1.       The dosage, duration and time points of the treatment need to be justified.

2.       The general metabolism of PCB 126 in the body should be described.

3.       The implication/significance of the combined effects of PCB 126 and high-fat diet on tested measures should be discussed.     

Author Response

1. The dosage, duration and time points of the treatment need to be justified.

Response: We added an experiment flow chart as Supplementary Figure S1.

2. The general metabolism of PCB 126 in the body should be described.

Response: Thank you for the suggestion. PCB 126 is not metabolized in the body (Chemosphere 1989, 19: 809-812).

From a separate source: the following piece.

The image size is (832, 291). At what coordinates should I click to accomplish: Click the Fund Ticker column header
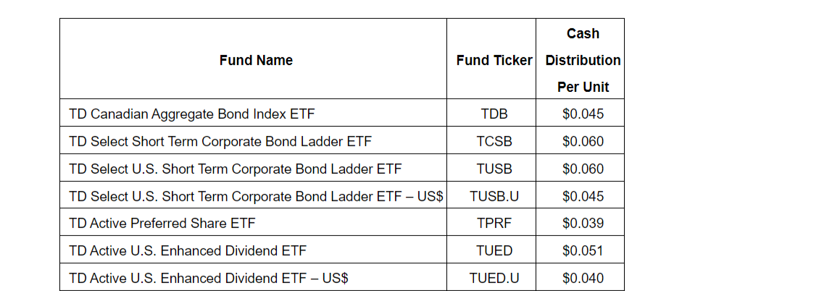(x=494, y=61)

We added more information in the Introduction Section of the manuscript as “Unchanged PCB 126 may remain in the body and stored for years mainly in the fat and liver [8].”

3. The implication/significance of the combined effects of PCB 126 and high-fat diet on tested measures should be discussed.

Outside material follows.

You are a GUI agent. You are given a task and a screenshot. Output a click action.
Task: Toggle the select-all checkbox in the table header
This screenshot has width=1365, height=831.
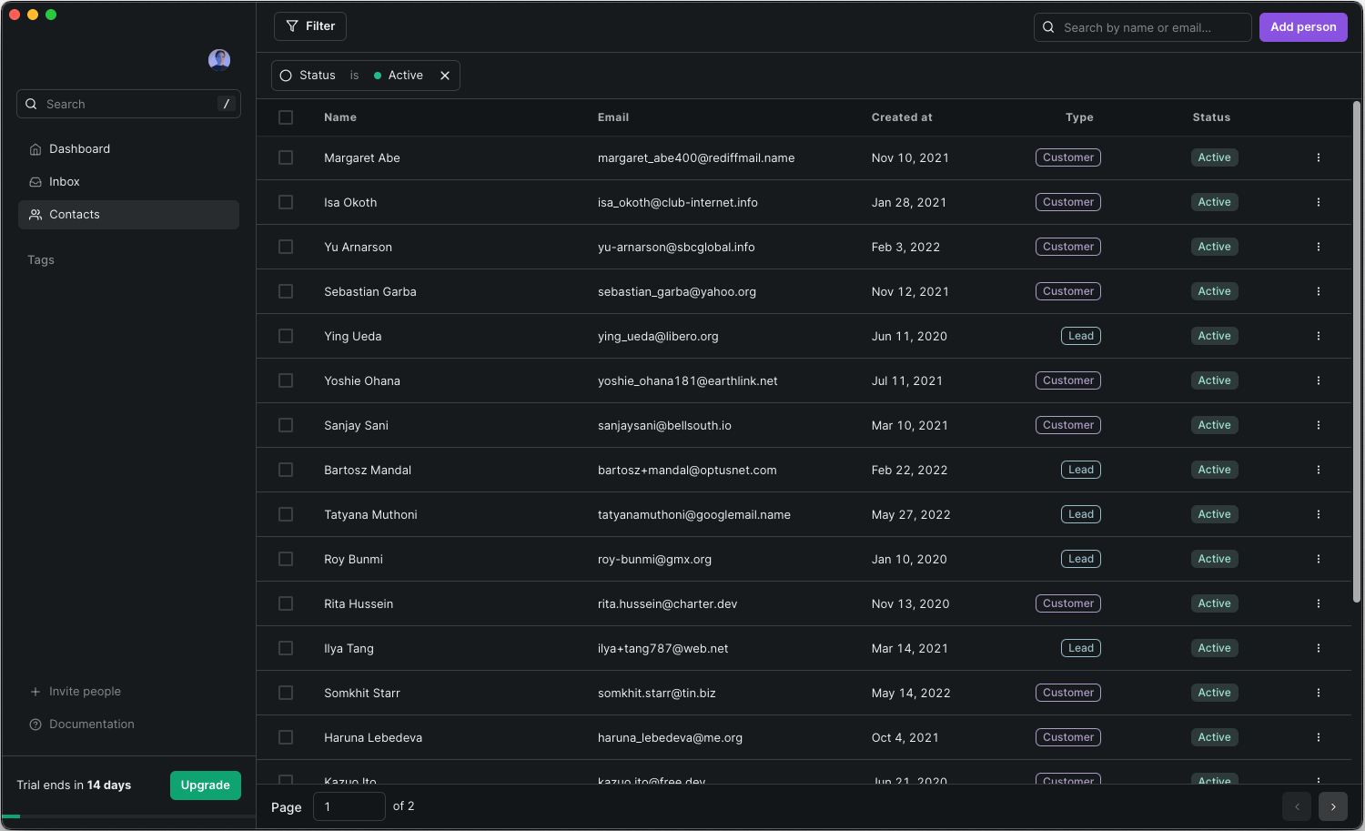[x=286, y=117]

Response: We added more discussion about the significance of studying diet-toxicant interactions in the Discussion section. Please see the 1^st paragraph in Page 14: “Early-life exposure to environmental pollutants is an increasing global problem, adversely and continuously affecting human health [14]. Over the last 50 years, the diet pattern of humans has shifted due to a rapid transition to saturated fat and refined sugars [35]. Accumulating evidence suggests that connections between diet and environmental exposures are complex and important [19-21]; however, the interactions between diet and early life environmental exposure at doses not associated with overt toxicity have not been fully investigated.”

Reviewer 3 Report

The results support that early life PCB 126 exposure exacerbates glucose intolerance induced by HFD feeding, along with gut microbiota profile changes in mice. However, changes in critical organs that play important roles in glucose homeostasis were not clearly presented. Please specify if liver samples were collected under a fasting condition. Please consider performing experiments that examine alterations in hepatic and systemic insulin sensitivity, such as insulin tolerance test and the activation of insulin signaling pathway after insulin infusion. Also, please consider providing further evidence that shows changes in the inflammation severity in white adipose tissue, such as H&E and immunohistochemical staining.

Author Response

Response: Mice were not fasted before sacrifice. This information was added in the Methods section. We did not perform insulin tolerance tests in this study. We did perform glucose tolerance tests and measured metabolites from liver TCA cycle and liver mRNA expression of genes involved in gluconeogenesis to study glucose homeostasis. We did not do H&E or immunohistochemical staining on adipose tissue in this study. We did liver H&E staining and measured liver glutathione, blood biochemistry and cytokines, and expression of adipose proinflammatory cytokine mRNA to assess the overt toxicity and adipose inflammation. We added the limitations of current study and the direction for future studies. Please see the Page 15: “Future studies including hepatic and systemic insulin sensitivity are indeed warranted to fully capture the impact of changes in glucose homeostasis with early life PCB 126 exposure and HFD.”  “Further evidence such as H&E and immunohistochemical staining is warranted to determine inflammation severity in the adipose tissue.”